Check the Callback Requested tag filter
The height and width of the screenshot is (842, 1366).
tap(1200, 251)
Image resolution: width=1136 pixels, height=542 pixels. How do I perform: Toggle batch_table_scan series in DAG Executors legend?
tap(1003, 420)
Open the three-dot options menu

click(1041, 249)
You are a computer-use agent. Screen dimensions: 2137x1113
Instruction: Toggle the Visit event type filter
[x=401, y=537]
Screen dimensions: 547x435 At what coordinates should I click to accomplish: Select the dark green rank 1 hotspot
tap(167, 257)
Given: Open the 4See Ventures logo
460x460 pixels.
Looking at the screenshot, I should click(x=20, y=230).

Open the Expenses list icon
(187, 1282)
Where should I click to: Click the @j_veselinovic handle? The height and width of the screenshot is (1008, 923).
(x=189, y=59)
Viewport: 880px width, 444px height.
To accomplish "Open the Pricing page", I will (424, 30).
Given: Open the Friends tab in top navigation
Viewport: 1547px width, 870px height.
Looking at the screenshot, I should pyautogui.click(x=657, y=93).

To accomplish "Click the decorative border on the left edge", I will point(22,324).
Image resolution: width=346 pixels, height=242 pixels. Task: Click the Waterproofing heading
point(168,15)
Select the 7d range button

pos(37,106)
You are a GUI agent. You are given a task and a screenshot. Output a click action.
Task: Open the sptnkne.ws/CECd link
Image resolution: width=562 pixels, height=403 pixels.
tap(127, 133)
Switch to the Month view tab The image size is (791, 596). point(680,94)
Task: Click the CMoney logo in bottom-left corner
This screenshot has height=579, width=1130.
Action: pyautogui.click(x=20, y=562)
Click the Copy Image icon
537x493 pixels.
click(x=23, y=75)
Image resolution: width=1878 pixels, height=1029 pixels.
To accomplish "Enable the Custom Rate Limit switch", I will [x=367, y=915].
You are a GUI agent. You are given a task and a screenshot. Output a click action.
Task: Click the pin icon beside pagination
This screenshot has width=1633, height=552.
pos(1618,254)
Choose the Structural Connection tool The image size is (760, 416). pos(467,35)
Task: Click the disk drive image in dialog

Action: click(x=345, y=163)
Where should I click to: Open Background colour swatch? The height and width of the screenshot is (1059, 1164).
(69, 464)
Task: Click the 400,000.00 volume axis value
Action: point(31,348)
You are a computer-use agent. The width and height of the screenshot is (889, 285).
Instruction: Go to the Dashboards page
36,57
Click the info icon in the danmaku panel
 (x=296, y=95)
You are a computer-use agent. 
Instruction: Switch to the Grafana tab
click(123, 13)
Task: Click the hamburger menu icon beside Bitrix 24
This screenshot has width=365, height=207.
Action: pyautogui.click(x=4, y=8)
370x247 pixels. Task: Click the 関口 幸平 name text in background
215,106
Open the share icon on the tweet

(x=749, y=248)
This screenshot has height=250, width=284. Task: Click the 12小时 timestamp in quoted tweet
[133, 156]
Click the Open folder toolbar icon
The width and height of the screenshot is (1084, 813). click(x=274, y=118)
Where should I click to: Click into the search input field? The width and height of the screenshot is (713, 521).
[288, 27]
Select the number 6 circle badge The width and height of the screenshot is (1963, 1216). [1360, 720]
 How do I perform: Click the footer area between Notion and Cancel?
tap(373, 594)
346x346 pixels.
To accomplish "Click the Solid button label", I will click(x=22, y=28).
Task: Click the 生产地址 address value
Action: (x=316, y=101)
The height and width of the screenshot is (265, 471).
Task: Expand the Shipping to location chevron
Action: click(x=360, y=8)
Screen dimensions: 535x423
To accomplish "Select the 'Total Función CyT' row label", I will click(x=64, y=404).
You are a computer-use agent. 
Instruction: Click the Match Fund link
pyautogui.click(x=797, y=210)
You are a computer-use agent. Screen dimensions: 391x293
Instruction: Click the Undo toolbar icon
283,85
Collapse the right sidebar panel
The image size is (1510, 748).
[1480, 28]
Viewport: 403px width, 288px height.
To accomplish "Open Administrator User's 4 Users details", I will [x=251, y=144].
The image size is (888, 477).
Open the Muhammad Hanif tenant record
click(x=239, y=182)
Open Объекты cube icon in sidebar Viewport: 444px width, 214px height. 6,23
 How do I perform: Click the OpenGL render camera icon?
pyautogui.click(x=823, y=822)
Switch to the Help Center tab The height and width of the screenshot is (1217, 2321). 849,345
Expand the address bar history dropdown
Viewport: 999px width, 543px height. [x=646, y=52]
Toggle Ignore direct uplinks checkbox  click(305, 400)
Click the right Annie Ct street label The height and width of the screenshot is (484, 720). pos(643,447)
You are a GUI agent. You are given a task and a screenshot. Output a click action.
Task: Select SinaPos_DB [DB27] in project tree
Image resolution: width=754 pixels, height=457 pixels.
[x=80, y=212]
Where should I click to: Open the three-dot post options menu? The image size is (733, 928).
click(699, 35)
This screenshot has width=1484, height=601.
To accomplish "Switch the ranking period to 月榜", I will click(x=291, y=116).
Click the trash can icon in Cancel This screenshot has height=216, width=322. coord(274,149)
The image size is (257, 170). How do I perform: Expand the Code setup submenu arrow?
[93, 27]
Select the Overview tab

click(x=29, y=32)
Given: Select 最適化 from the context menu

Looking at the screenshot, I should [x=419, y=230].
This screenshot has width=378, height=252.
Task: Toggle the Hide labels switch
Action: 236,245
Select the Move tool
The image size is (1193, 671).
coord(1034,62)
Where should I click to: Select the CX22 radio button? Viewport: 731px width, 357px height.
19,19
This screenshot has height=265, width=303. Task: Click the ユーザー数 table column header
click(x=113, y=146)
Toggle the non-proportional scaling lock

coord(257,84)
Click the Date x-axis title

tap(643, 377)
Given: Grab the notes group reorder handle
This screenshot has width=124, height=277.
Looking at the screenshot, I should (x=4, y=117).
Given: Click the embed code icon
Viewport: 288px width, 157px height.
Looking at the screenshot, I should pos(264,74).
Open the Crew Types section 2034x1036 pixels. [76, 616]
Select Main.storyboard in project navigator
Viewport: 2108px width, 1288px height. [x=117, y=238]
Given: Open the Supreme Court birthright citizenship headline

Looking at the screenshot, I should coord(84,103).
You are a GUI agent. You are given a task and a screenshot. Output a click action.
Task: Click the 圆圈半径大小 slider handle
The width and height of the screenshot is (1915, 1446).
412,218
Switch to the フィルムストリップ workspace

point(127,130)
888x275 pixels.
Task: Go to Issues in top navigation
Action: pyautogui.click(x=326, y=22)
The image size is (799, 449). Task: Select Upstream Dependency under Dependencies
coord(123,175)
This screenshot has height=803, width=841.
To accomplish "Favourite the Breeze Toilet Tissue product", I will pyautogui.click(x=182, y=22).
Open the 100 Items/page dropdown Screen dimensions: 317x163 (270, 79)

++++++++++++++++++++

* **Task objective**:
Which lines of the data above contain the word "Instruction"? Copy each such line in full.

* **Result of the task**:
Instruction: Toggle the Visit event type filter
Instruction: Go to the Dashboards page
Instruction: Switch to the Grafana tab
Instruction: Click the Match Fund link
Instruction: Click the Undo toolbar icon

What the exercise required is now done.